Here is the definition, stated plainly so it can be quoted on its own. Context engineering is the practice of designing what goes into a model’s context window for a given task: which documents are retrieved, which memory is carried forward, how tool results are formatted, in what order everything is arranged, and what gets dropped when space runs short. It treats the context window as a system to be engineered, not a text box to be filled.

That last contrast is the entire shift in one sentence. Prompt engineering treated the context window as a text box. You stood in front of the box and you wrote the best sentence you could write. Context engineering treats the same window as the output of a system: a pipeline of retrieval, memory, formatting, ordering, and pruning decisions, every one of which you control, every one of which changes the result. The prompt is still in there. It is now one component among five, and usually not the one that decides whether the task succeeds.

Anthropic, in their guide on context engineering for agents, frames it as the natural progression of prompt engineering rather than its rejection, and that framing is fair. The question changed shape. Prompt engineering asked: what words should I use. Context engineering asks: what configuration of context is most likely to produce the behavior I need. The first question has a sentence for an answer. The second question has an architecture for an answer. That is the promotion. The job went from writing a sentence to designing a system, and the people who only learned to write the sentence got left holding a skill the models had absorbed.

The five jobs of context engineering

If context engineering is a system, it helps to name its parts. The window in front of the model on any given step is assembled by five separate jobs, and each one is a place real engineering work now lives. I will name them and number them, because the whole point is that this is a discipline with components, not a vague vibe.

Job one is Retrieval. Deciding which external information enters the window, and how it gets selected. This is the job everyone already half-knows under the name RAG, but retrieval is broader than a vector search over a document store. It is every decision about pulling in information the model does not already have: which knowledge-base chunks, which past conversations, which files from a repository, which rows from a database. The hard part is not the fetching. The hard part is precision. Retrieve too little and the model is missing what it needs. Retrieve too much and you have buried the signal, which, as the next section will show, is its own failure mode. Retrieval is a selection problem wearing a search problem’s clothes.

Job two is Memory. Deciding what persists across steps and sessions, and in what compressed form. An agent that runs for an hour cannot carry its entire history forward; the history is too big and most of it is noise. So you decide what to remember. You decide that the user’s stated goal persists verbatim, that the architectural decision made in step four persists, that the 200 lines of tool output from step nine get summarized down to the one fact that mattered. Memory is the difference between an agent that knows what it is doing and an agent that re-derives its situation from scratch every few steps, badly.
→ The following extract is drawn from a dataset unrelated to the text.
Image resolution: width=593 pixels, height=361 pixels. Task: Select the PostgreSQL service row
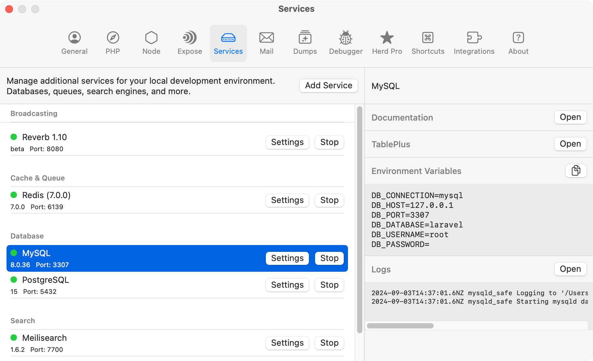point(130,284)
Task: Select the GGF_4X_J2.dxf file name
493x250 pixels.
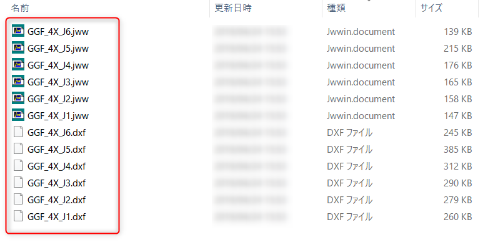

Job three is Tool-result formatting. Deciding how the output of a tool call enters the window. When an agent calls a tool, an API, a search, a database query, the raw result is rarely in a shape the model uses well. A database returns 500 rows; the model needs four of them and a count. An API returns a deeply nested JSON blob; the model needs three fields. A file read returns 2,000 lines; the model needs the function it asked about. Tool-result formatting is the job of turning raw tool output into the smallest high-signal representation that still answers the question. Skip this job and your context window fills with machine exhaust.

Job four is Ordering. Deciding the sequence in which information sits in the window. This is the job that sounds least like engineering and is, in the research, one of the most consequential. Models do not weight their context uniformly. Where a fact sits changes how well the model uses it. Ordering is the deliberate placement of the most important information where the model actually attends to it, and the deliberate avoidance of burying a critical instruction in a low-attention zone. The next section is entirely about why this job is real.

Job five is Compaction. Deciding what to drop, and when. Context windows are finite, and long-running agents will exceed them. Compaction is the job of compressing the window when it fills: summarizing the history so far, preserving the decisions and the open threads, discarding the redundant tool output and the dead ends. Anthropic describes their compaction approach as passing the message history back through the model to summarize it, preserving architectural decisions and unresolved bugs while discarding redundant tool results, then continuing with that summary plus the few most recently touched files. They name the hard part exactly right: the art is in the selection of what to keep versus what to discard, because aggressive compaction loses subtle context whose importance only becomes clear later. Compaction is lossy by definition. Doing it well is engineering.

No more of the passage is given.